» **WHAT IS REQUIRED**:
Please copy out every line in the records below that includes the word "computer".

Start of AVAILABLE DATA

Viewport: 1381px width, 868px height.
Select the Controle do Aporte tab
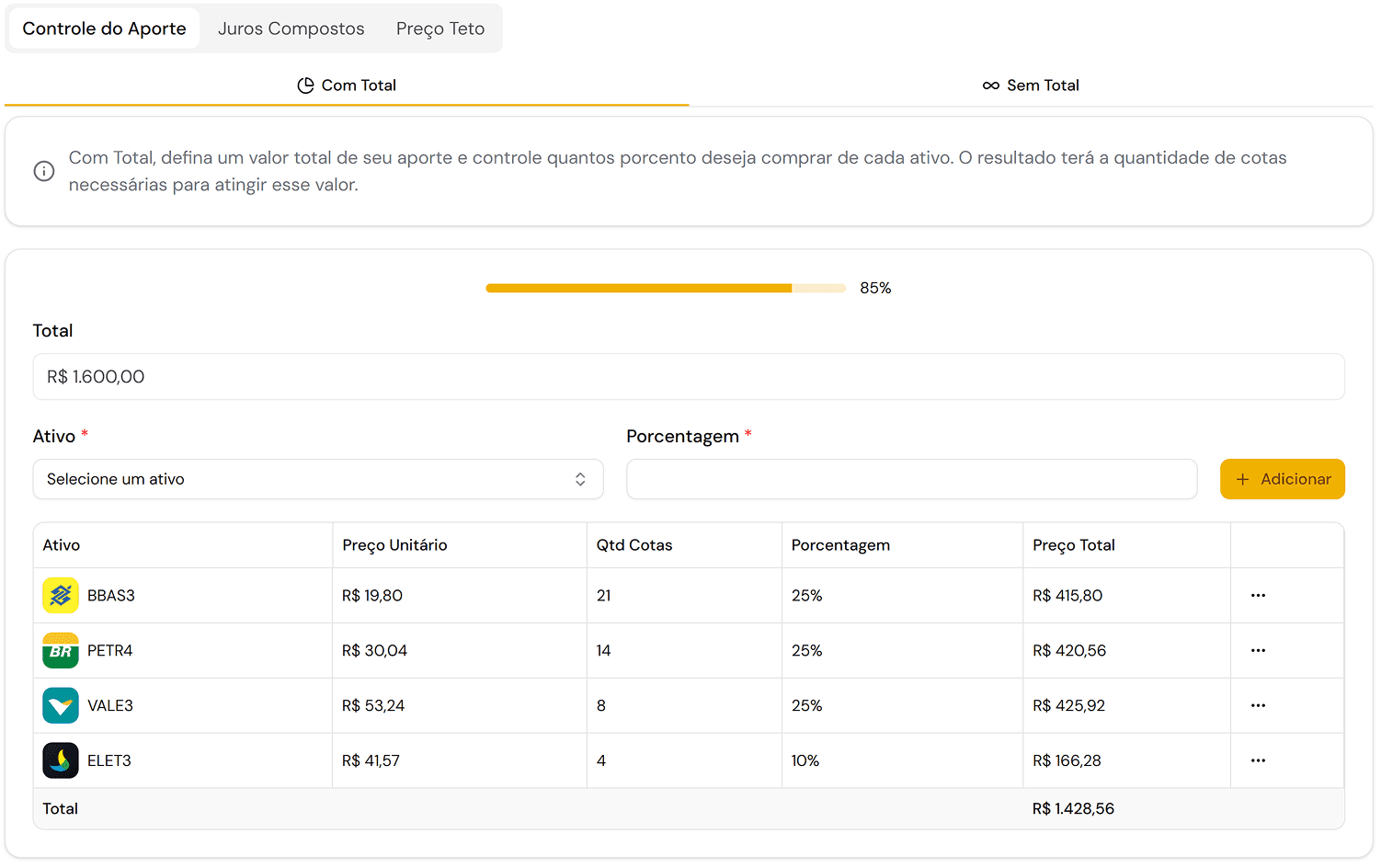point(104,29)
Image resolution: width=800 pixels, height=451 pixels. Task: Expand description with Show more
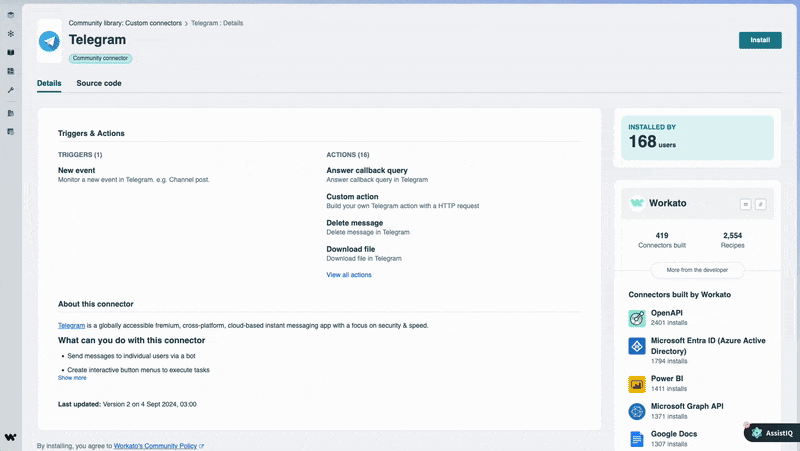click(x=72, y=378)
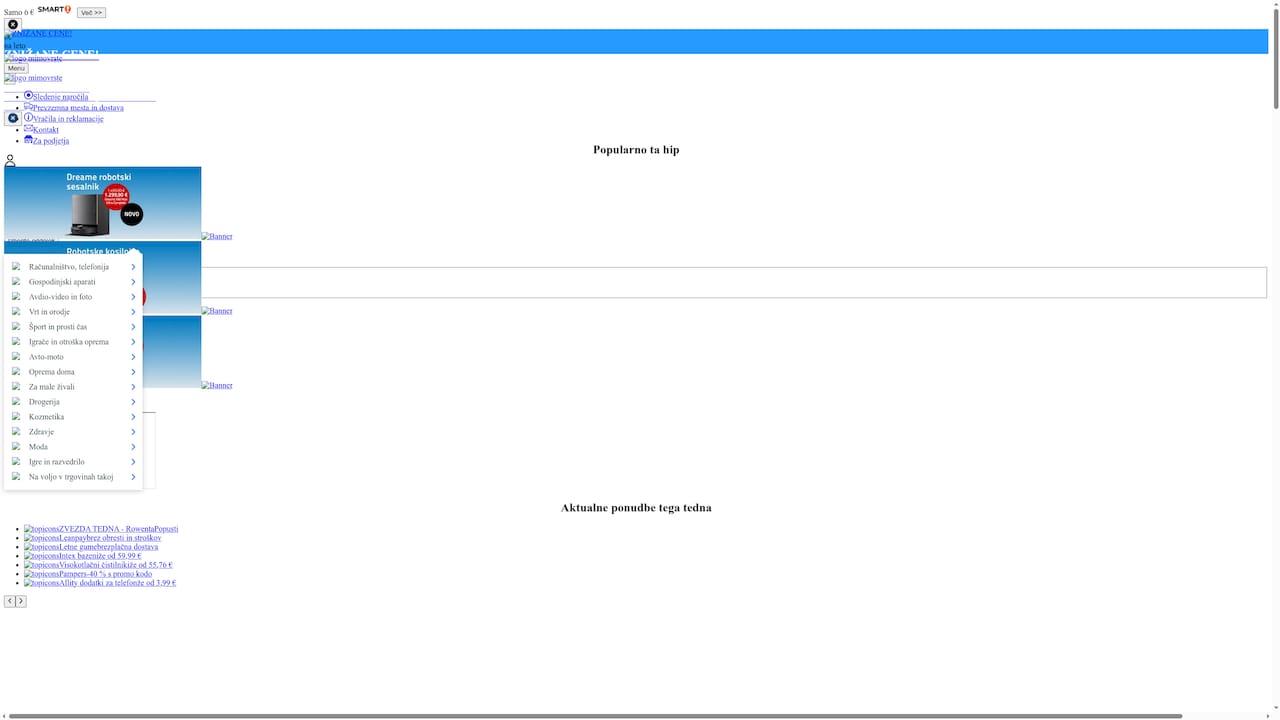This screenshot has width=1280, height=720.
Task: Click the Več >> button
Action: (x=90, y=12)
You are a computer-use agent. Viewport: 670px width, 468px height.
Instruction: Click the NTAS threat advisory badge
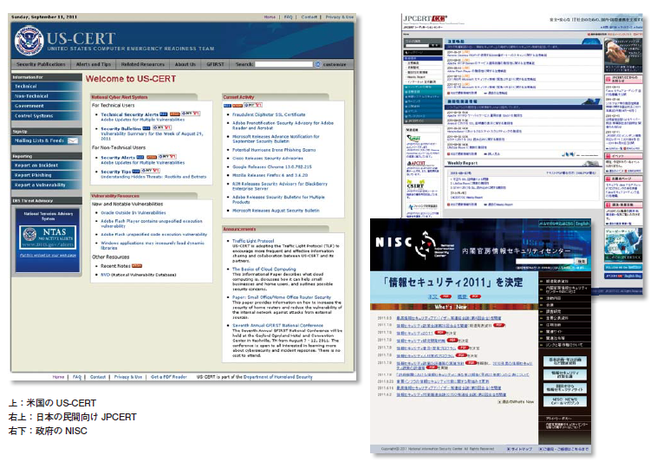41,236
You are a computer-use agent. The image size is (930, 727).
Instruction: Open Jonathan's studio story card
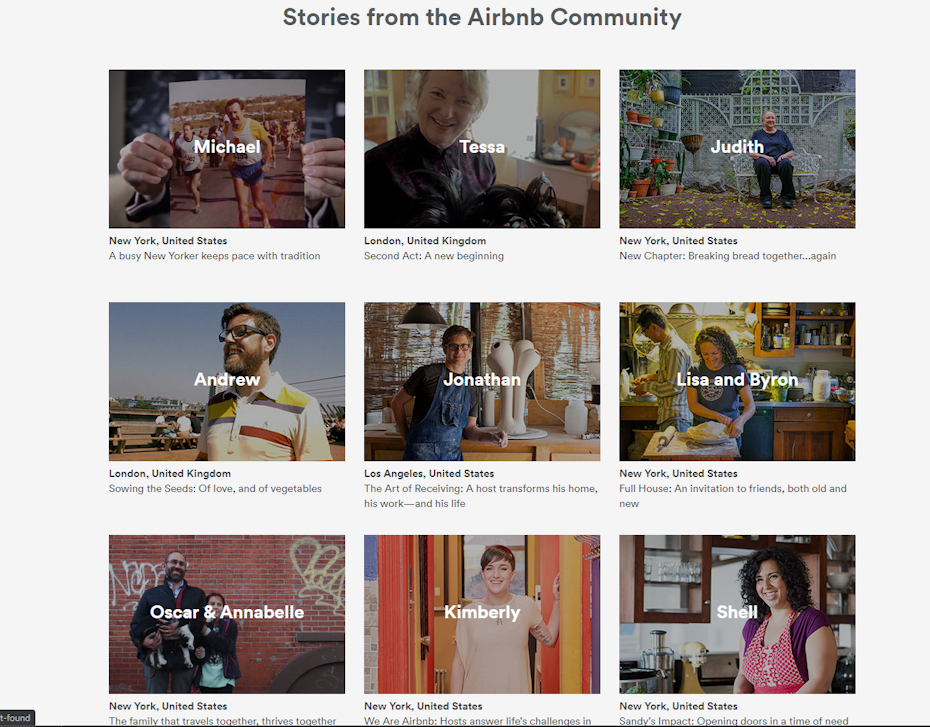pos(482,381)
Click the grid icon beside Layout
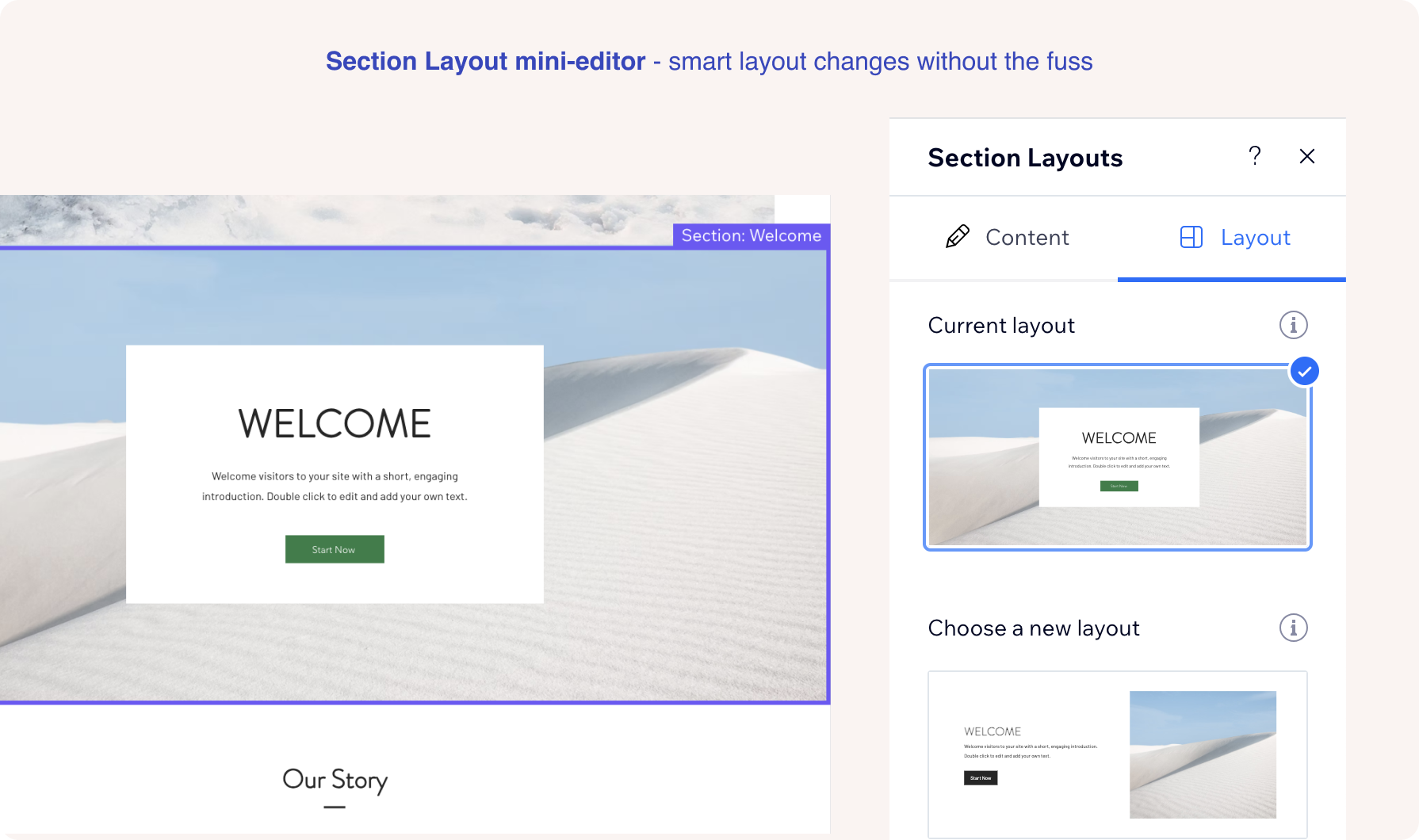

End of AVAILABLE DATA

» **SOLVED PROBLEM**:
You are a computer-use agent. Viewport: 670px width, 468px height.
You are a computer-use agent. The image size is (930, 727).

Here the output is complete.